Production of burst-promoting activity by monoclonal antibody defined malignant T lymphocytes from patients with lymphocytic leukemia and lymphoma

We tested conditioned media from 12 patients with T lymphocyte neoplasms and four T cell lines for their ability to stimulate the in vitro growth of erythroid-burst-forming units (BFU-E) from bone marrow mononuclear cells in a methylcellulose culture system. Nine patients suffered from acute lymphocytic leukemia, two from chronic lymphocytic leukemia, and one from non-Hodgkin's lymphoma. The T lymphocytes were characterized by a series of monoclonal antibodies and their stage of development was correlated with their ability to produce burst- promoting activity (BPA).

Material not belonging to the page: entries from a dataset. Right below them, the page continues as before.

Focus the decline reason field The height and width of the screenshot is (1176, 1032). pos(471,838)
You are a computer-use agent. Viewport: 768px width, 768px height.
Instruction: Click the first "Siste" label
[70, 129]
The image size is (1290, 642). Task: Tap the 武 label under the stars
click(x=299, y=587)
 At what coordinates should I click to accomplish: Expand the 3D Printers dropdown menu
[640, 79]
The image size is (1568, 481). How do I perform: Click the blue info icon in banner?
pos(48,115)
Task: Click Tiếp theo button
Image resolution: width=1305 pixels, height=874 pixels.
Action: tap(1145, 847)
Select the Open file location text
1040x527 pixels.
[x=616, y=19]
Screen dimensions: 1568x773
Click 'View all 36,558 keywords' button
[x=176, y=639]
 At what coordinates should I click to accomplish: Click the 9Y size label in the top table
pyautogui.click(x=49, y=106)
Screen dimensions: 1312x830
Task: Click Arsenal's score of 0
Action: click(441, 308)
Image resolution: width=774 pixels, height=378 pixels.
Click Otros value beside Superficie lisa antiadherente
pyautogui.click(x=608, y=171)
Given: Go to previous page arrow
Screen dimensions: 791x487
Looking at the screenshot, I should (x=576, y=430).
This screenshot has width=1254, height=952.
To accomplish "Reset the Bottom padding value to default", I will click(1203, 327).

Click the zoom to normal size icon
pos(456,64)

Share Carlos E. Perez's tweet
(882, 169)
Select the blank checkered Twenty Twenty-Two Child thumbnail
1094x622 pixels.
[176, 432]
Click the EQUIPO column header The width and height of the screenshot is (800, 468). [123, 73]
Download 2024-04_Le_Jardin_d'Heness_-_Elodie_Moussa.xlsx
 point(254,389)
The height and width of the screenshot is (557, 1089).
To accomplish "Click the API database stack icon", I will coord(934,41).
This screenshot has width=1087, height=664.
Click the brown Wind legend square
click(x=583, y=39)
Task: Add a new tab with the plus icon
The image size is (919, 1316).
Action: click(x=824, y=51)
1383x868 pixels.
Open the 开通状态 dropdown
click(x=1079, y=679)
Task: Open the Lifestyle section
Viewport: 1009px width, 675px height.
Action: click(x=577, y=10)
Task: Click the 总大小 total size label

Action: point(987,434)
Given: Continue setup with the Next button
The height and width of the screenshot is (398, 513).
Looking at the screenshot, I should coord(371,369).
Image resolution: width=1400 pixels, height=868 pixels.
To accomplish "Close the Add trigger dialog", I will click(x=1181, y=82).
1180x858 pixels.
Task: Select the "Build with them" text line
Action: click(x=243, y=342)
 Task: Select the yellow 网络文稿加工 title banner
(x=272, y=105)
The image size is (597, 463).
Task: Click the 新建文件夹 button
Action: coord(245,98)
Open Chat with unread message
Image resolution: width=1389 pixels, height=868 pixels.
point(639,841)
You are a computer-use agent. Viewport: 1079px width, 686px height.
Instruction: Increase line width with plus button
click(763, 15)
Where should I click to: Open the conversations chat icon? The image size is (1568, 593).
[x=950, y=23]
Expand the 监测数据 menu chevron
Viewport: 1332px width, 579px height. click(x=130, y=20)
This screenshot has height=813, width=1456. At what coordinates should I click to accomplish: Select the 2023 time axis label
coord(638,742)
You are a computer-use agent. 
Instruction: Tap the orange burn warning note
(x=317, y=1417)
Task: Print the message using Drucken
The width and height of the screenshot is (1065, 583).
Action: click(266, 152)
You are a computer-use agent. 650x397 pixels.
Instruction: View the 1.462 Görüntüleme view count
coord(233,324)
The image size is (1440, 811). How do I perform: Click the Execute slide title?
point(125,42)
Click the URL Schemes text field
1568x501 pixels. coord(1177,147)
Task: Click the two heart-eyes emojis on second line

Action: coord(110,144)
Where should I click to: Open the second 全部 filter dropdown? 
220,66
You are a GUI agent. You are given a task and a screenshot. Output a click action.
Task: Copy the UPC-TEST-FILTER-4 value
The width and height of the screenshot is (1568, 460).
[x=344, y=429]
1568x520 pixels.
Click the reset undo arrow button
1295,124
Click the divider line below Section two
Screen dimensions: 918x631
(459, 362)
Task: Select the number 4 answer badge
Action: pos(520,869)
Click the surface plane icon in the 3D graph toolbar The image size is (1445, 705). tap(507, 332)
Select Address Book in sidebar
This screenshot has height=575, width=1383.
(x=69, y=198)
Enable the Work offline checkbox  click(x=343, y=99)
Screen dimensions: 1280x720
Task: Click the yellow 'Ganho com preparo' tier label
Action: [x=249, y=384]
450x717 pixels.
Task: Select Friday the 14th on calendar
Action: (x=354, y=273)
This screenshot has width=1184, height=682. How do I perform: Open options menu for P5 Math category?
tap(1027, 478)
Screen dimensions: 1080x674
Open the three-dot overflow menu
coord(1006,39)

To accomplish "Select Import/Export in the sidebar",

Conditioned media from cells classified as prothymocytes (three cases), common thymocytes (one case), mature thymocytes (three cases), and mature lymphocytes of the helper subtype (two cases) increased BFU-E proliferation four- to 19-fold over control values using normal bone marrow as target cells. Conditioned media from OKT8+ malignant T lymphocytes (three cases) did not enhance BFU-E proliferation. Conditioned media from cells classified as immature T cells stimulated CFU-GM proliferation in only one of seven cases even though they secreted BPA. Conditioned media from three of the four cell lines stimulated by phytohemagglutinin, enhanced BFU-E growth. Our results indicate that malignant cells that have characteristics of immature T cells are able to produce BPA. Studies using techniques to isolate homogeneous populations of normal T cell subsets are required to determine whether normal immature T lymphocytes have the same capability.